Why representation and beauty culture matters

California state Sen. Holly Mitchell’s golden dreadlocks spiraled onto her shoulders in loose helixes as she stood in the Senate chamber and asked her colleagues to educate themselves about Black people’s hair.

It was April 22, 2019, and the Los Angeles Democrat was introducing legislation to extend legal protection to hair as essential to a person’s racial identity.

“We’re talking about hairstyles like mine, quite frankly, which would, without question, fit in an image of professionalism if bias and stereotypes were not involved,” said Mitchell, now a Los Angeles County supervisor.

Former state Sen. Holly Mitchell

Former California state Sen. Holly Mitchell authored the CROWN Act, making California the first state to ban discrimination of natural hair or styles like locs, braids and twists in workplaces and public schools. Damian Dovarganes / Associated Press

SB 188, the Creating a Respectful and Open World for Natural Hair (CROWN) Act, passed soon thereafter, making California the first state to include hair in anti-discrimination law, notably natural hair and protective hairstyles like dreadlocks and braids.

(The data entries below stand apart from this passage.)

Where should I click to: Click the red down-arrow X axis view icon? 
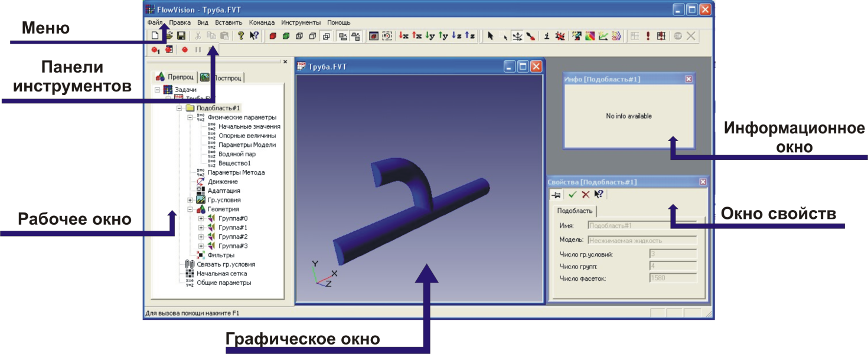tap(403, 36)
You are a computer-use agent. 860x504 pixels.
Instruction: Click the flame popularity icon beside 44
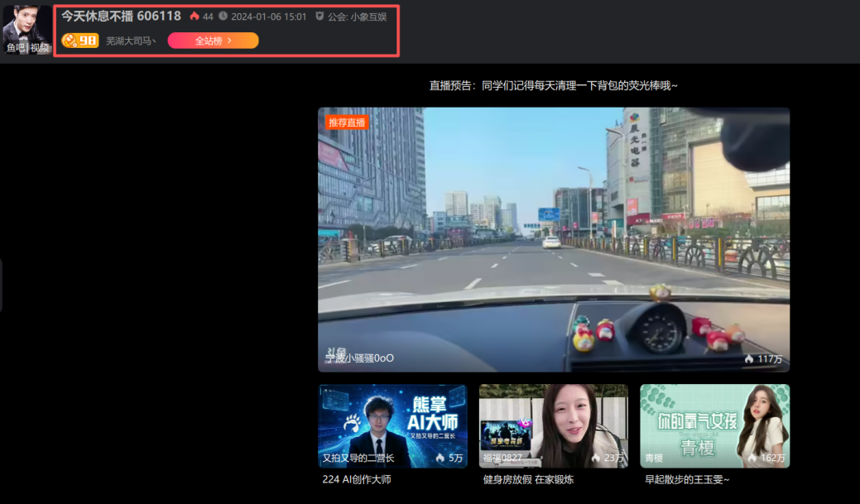click(x=195, y=17)
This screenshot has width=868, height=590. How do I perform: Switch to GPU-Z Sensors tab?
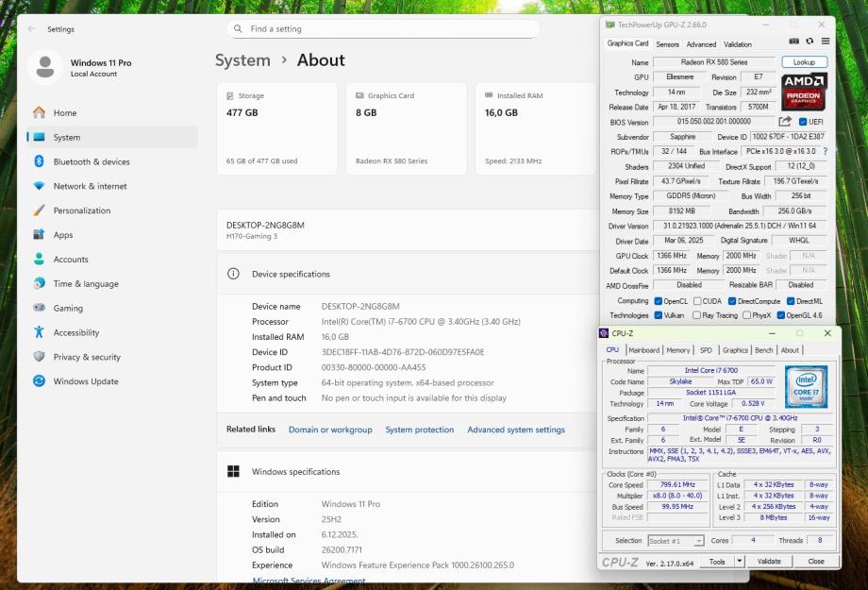pyautogui.click(x=667, y=44)
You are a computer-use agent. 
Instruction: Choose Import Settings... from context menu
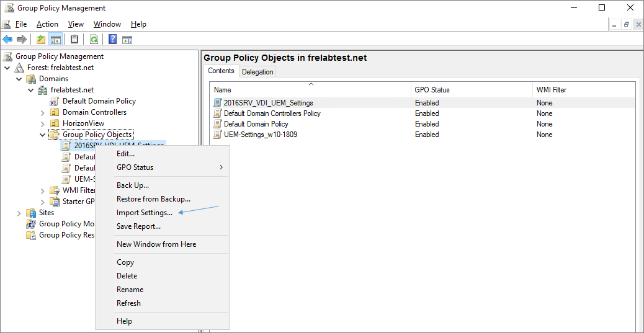click(145, 213)
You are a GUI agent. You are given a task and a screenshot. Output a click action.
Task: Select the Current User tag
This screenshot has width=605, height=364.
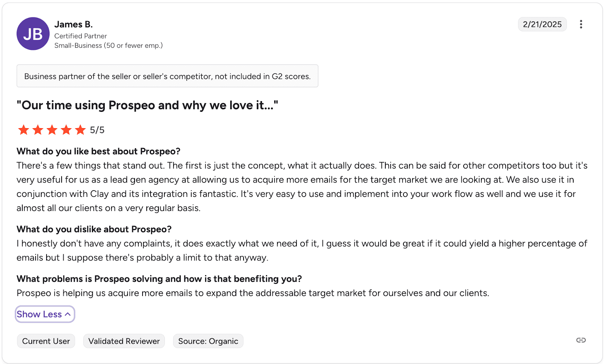coord(46,341)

Since then, incidents of hair discrimination — from people being denied employment, told they must forfeit a wrestling match or refused entrance to their own graduation — have gone viral and played a major role in the national examination of race and the call to make inclusion the standard in practice, rather than a platitude.

We will begin by examining the media’s role in perpetuating biases that inform people’s treatment and perceptions of themselves and one another. The Chronicle doesn’t stand outside this conversation. In its 150 years of existence, it has published depictions of hair that were driven by negative racial stereotypes.

The Chronicle analyzed about 10,000 images, spanning 20 years, from Vogue, one of the oldest U.S. fashion magazines. While the publication doesn’t aim to reflect most people’s lived experience, it attempts to depict the pinnacle of beauty. Like many forms of media, it informs people of what they should want to look like.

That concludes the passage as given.